> THE PROBLEM
Rewrite the items below, substituting "browsing assistant" for every occurrence of "computer-use agent" and leaving everything else the same. Omit the pictures from your version.

+ + +

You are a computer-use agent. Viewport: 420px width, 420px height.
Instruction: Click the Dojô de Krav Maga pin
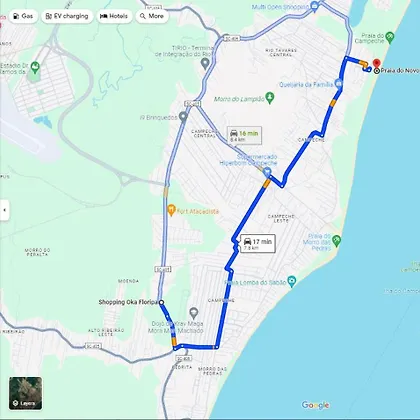(x=194, y=313)
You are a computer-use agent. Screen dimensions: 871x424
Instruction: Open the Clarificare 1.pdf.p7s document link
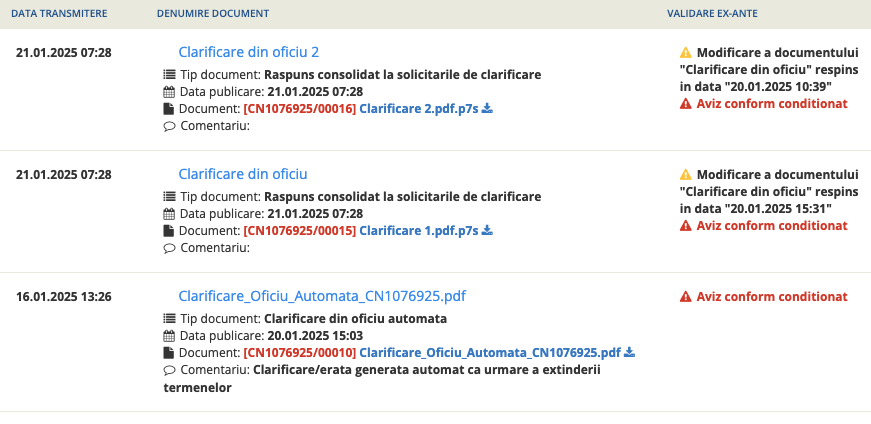point(419,231)
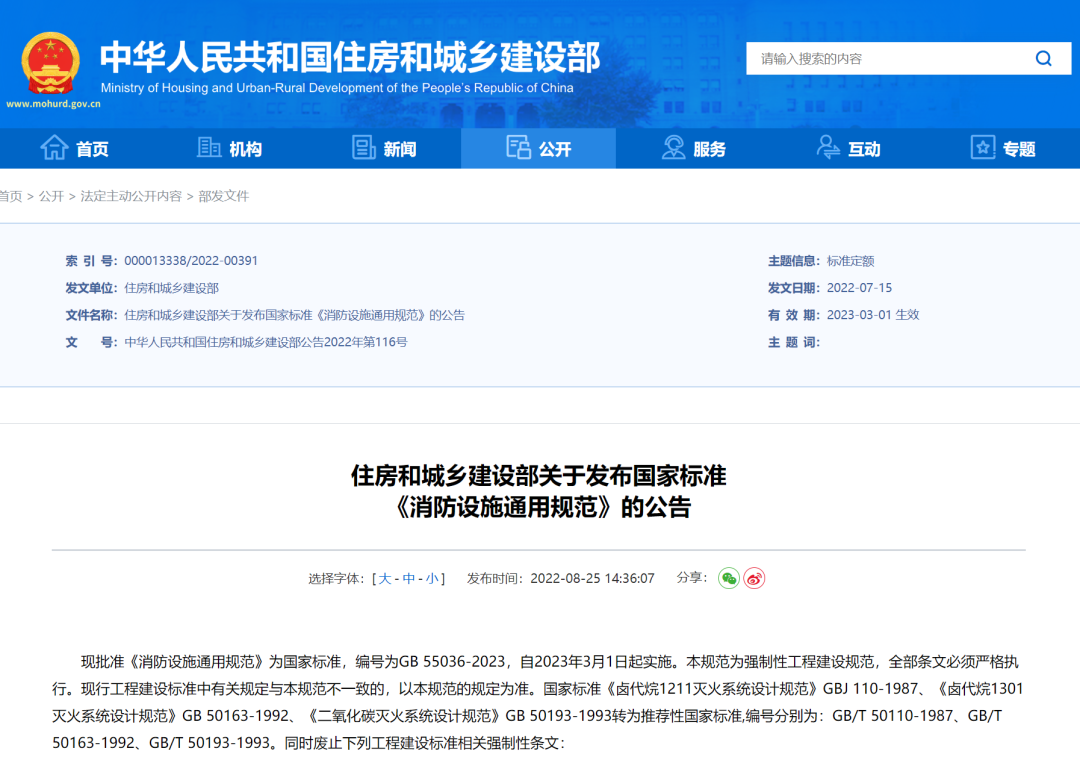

+ + +

> TASK OUTPUT
You are a browsing assistant. Viewport: 420px width, 420px height.
Instruction: Click the Dojô de Krav Maga pin
(x=194, y=313)
You are a browsing assistant. Screen dimensions: 871x424
Instruction: Open the Clarificare 1.pdf.p7s document link
point(419,231)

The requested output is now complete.